Ray Chicoine, COO of Monarch Healthcare, a 2,500-physician independent practice organization (IPA) in Orange County, Calif., discusses Monarch's efforts to develop an accountable care organization in Orange County as part of the ACO pilot project spearheaded by the Engelberg Center for Health Care Reform at the Brookings Institution and The Dartmouth Institute for Health Policy and Clinical Practice. Monarch is one of five participants in the pilot program and is currently working closely with HealthCare Partners, a Torrance, Calif.-based physician organization and Anthem Blue Cross on the project.

Q: What is the current status of the Monarch pilot?

Ray Chicoine: We are in the process of implementing a five-year pilot ACO through the Dartmouth Brookings national pilot slated to become effective Jan. 2011. Monarch was one of the five organizations chosen to participate. We are currently collaborating with Dartmouth/Brookings, HealthCare Partners and Anthem Blue Cross to determine a model that will effectively reduce the cost trajectory of healthcare while improving clinical outcomes. Initially the model will focus on shared savings but all parties agree that for the model to work, a greater degree of financial alignment such as global capitation will be necessary over time.   

Q: Why did Monarch apply to participate in the pilot?

RC: We as an organization strongly believe in the promise of accountable care, which is to deliver a higher quality product at a lower cost. The ACO pilot offers us the opportunity to do this for a broader patient population and ultimately will help keep health insurance more affordable for patients in the communities we serve.  

Q: In the Monarch pilot, a physician-owned organization is heading the ACO. However, it is likely many hospitals will develop ACOs in their communities. What is your stance on this?


RC: We strongly believe that in markets where physicians have aggregated and have the resources to invest in infrastructure to achieve the necessary level of integration, the ACO model should be physician-centric but be inclusive of collaborative hospital partners. In areas where a market has a single hospital or hospital system, other more hospital-centric models should be considered. Generally speaking, it is physicians that drive the cost of care by the things they order, where services are performed and how they interact with patients and family members in determining what options are most appropriate in treating a specific illness.   

The value system upon which an ACO is based is important and physician-led organizations have a number of distinct advantages. Physicians possess firsthand experience caring for people over extended periods of time across the entire continuum of care. They are the primary accountable parties when their patients suffer an acute illness and are the primary driver of how effectively longer-term chronic disease is managed. Experiences such as these provide the physician with a unique perspective when trying to balance the difficult choices that are routinely made in providing healthcare.

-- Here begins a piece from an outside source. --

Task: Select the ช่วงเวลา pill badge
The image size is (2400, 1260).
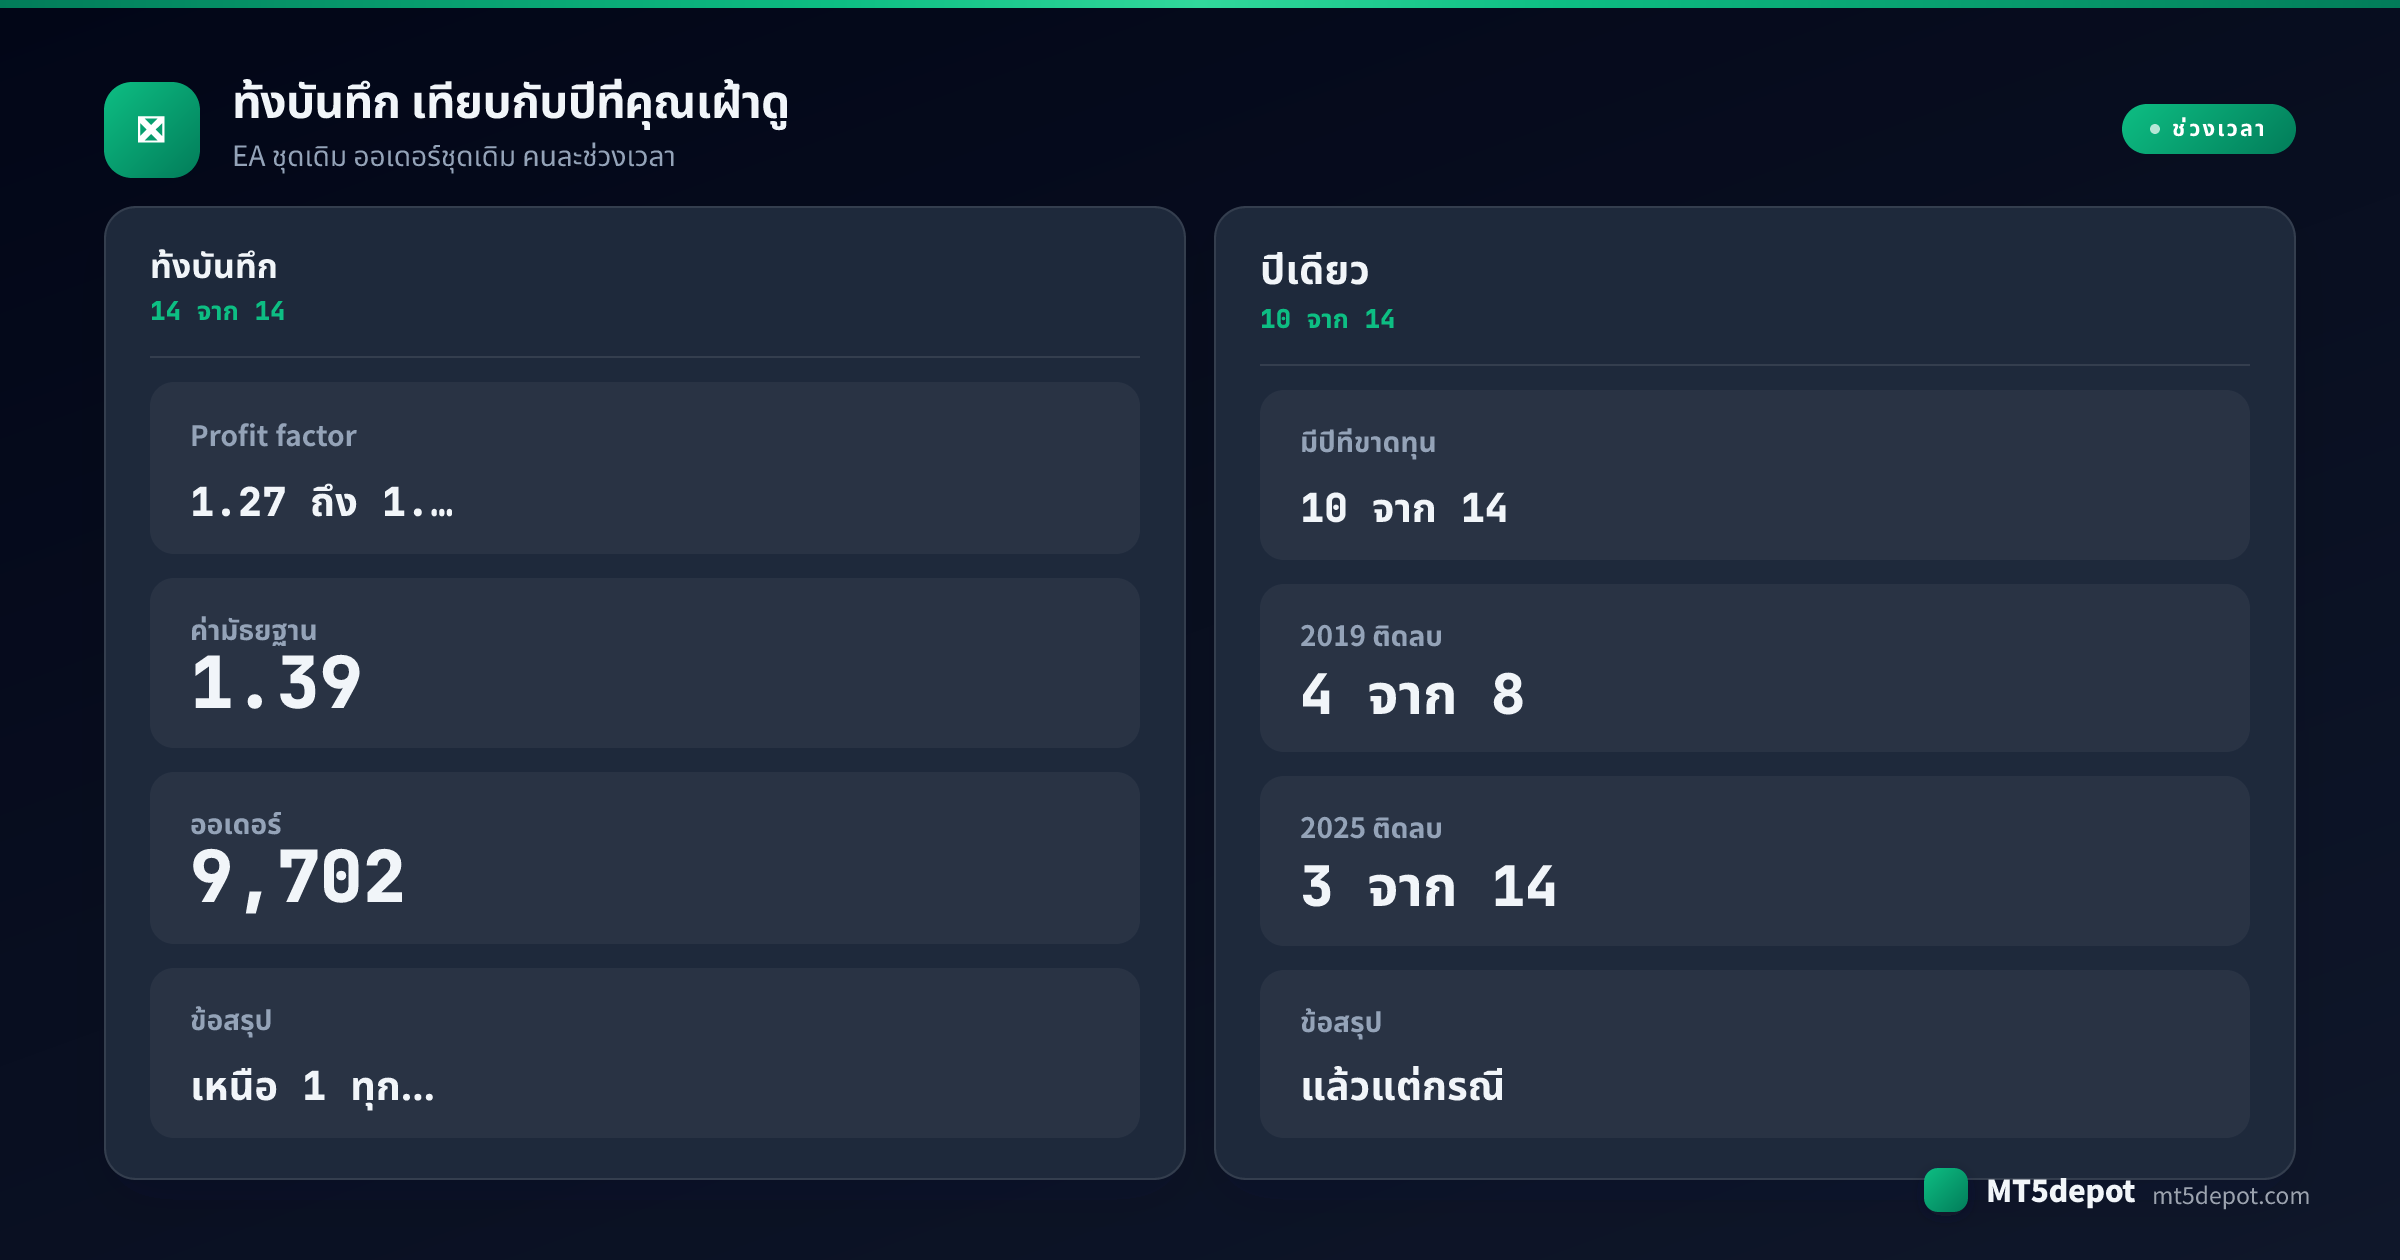Action: coord(2208,129)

Q: In your opinion, what will make or break successful ACOs.?

RC: First, you need the engagement and support of the provider community. The ACO concept is unknown among many independent practicing physicians so an effective communication plan and ongoing education is critical.  

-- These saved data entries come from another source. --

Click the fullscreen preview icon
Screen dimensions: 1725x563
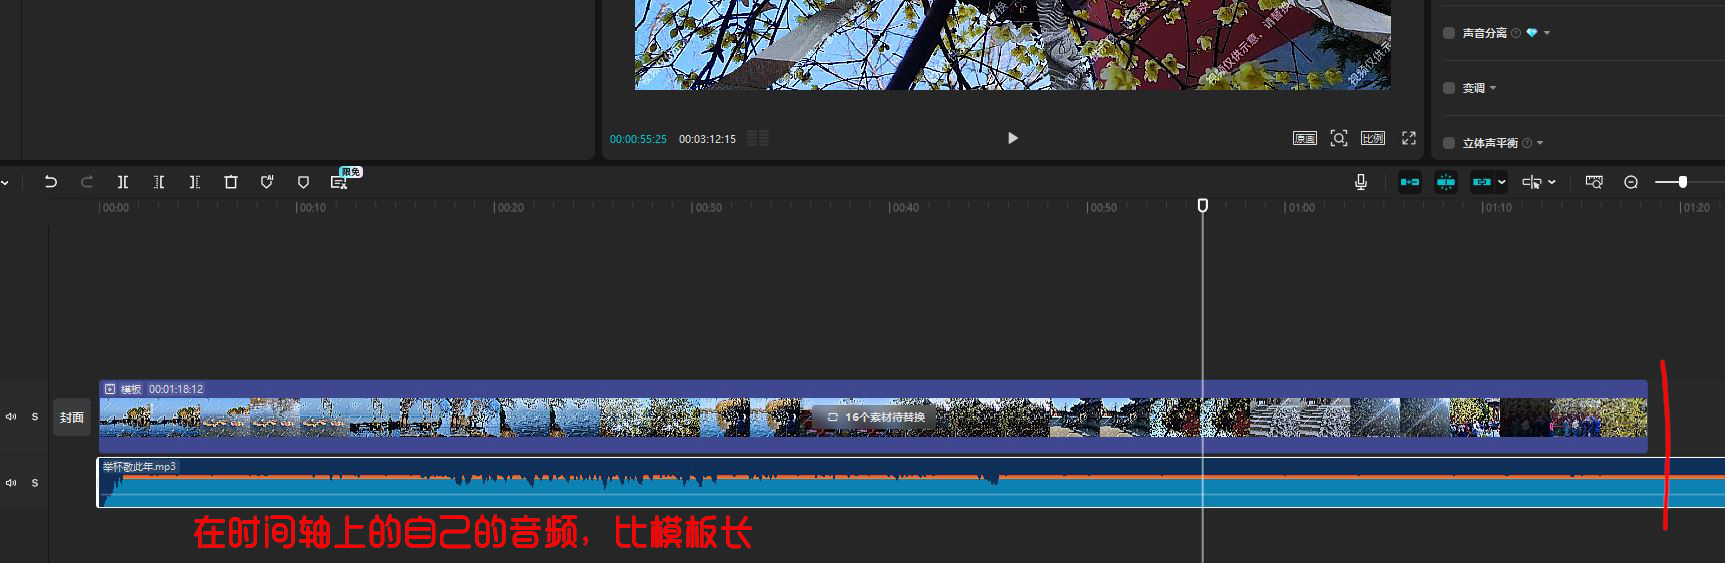coord(1409,138)
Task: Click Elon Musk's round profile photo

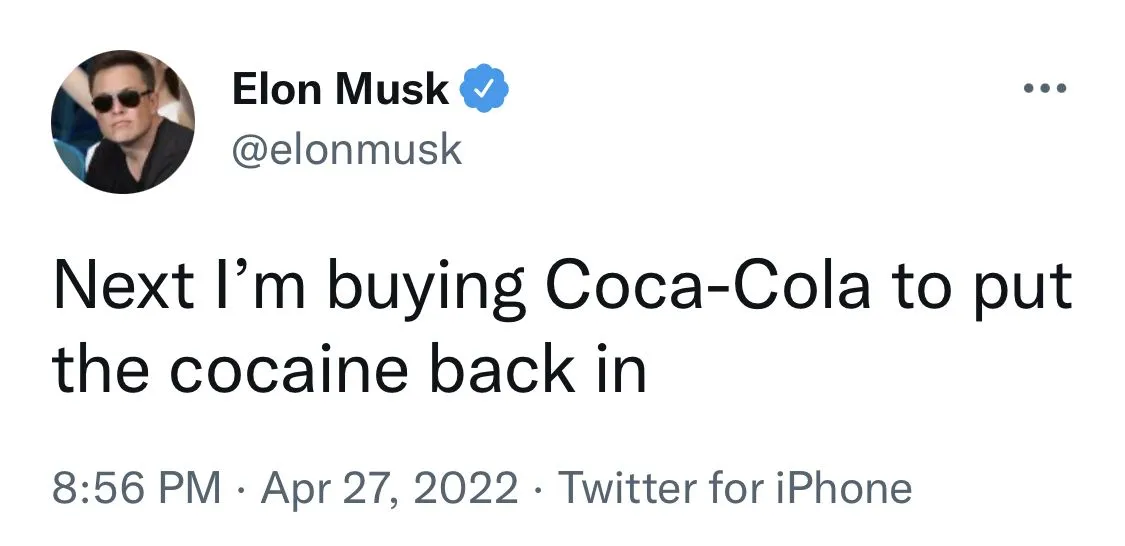Action: [123, 122]
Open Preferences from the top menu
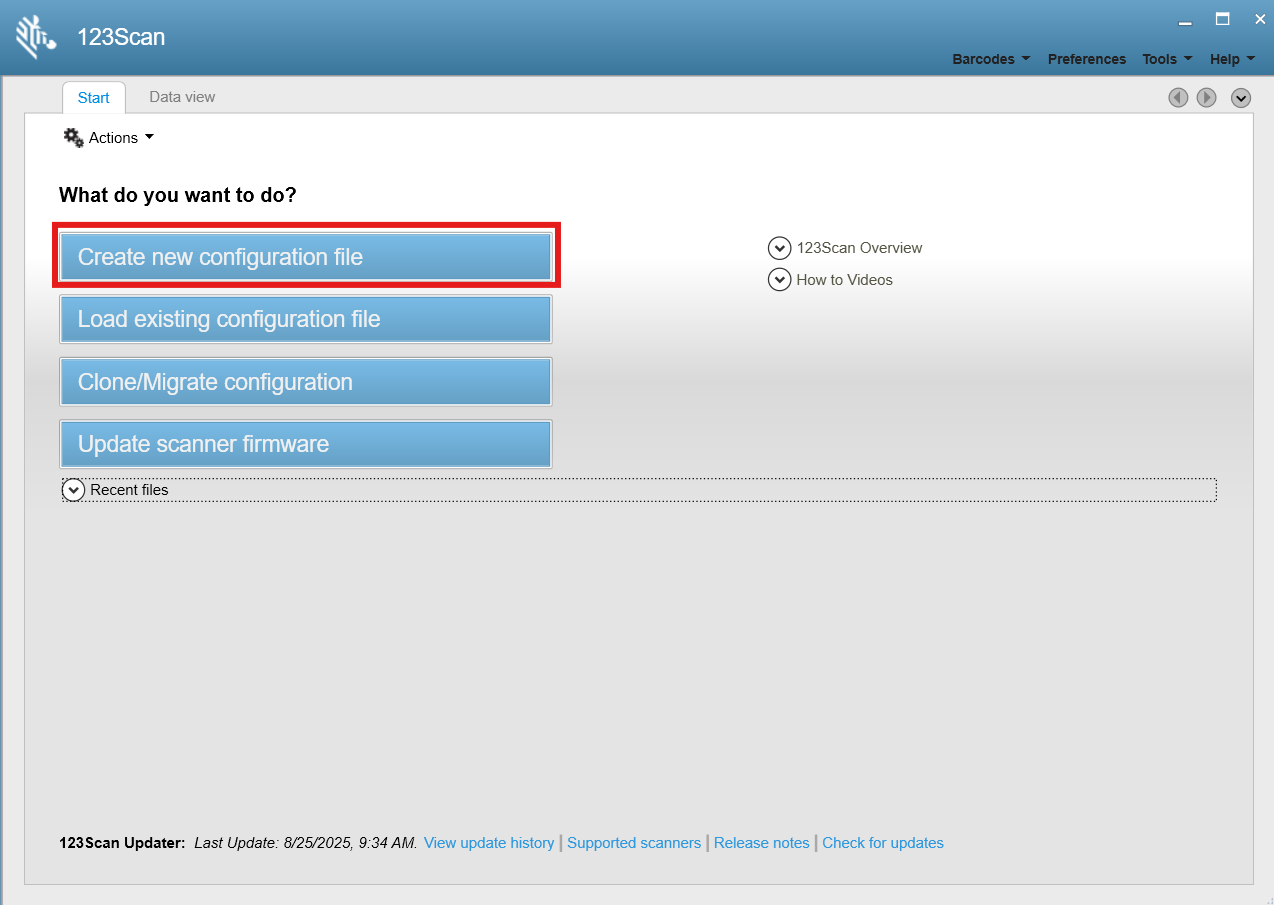The image size is (1274, 905). click(x=1087, y=59)
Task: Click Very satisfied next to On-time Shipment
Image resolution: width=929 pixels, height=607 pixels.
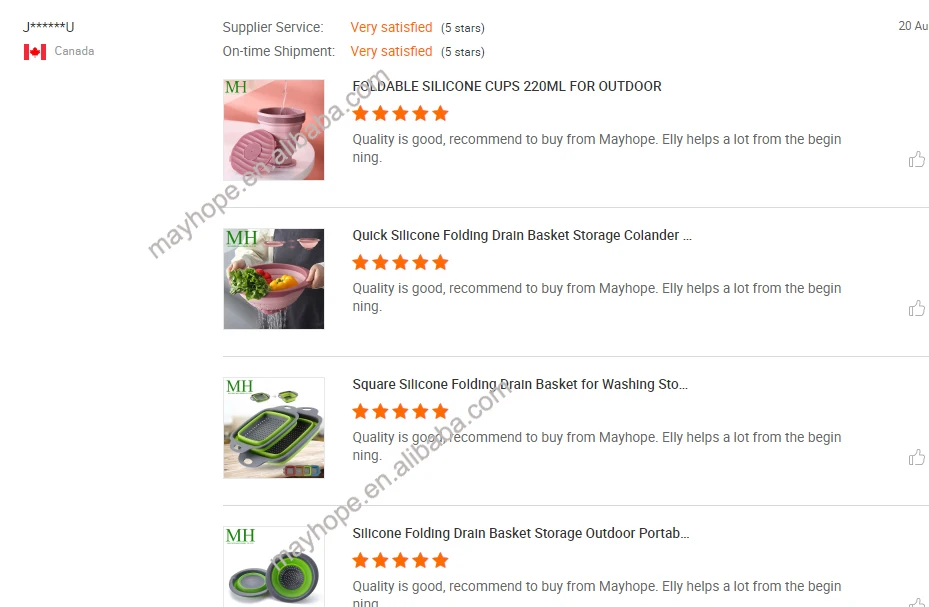Action: (x=391, y=52)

A second key element is effectively aligning financial incentives. Figuring out how to align incentives among the employer/payor, physicians, hospitals and other ancillary providers will pose significant challenges. We have a theoretical understanding that all stakeholders in the ACO will share in the expected savings, but ensuring that these savings are allocated equitably will be critical. Successful ACOs will need to reduce unnecessary utilization, which means there will be less overall dollars spent, and that waste has to come from somewhere. If a hospital within the ACO has less volume, they would want shared savings to help offset these volume losses. Employers may feel that the majority of the savings should go back to them in the form of reduced premiums. The physicians who are doing the majority of the work to produce these savings will look for that work to be valued appropriately. Finding the right balance will require a greater degree of transparency and collaboration among the various stakeholders than currently exists in most relationships. ACOs currently are largely a theoretical concept that must be transitioned to an effective organizational or contractual model that works in a transforming market.  

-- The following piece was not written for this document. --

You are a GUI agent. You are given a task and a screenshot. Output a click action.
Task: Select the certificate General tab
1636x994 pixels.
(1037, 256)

In conclusion, I believe the ultimate success of an ACO will be based upon the vision and values that it embodies. Some ACOs being created today will succeed while others will fail if they are not truly committed to the ACO principles. How an ACO fares will be determined by why its participants form it. There will be organizations who envision an ACO as their next high-margin revenue model, or as a new way to increase negotiating leverage. These ACOs will not be capable of fulfilling the ACO promise and thus will fail. On the other hand, providers and executives who understand to whom and for what they are accountable will design high-quality cost-efficient models for the communities they have committed to serve.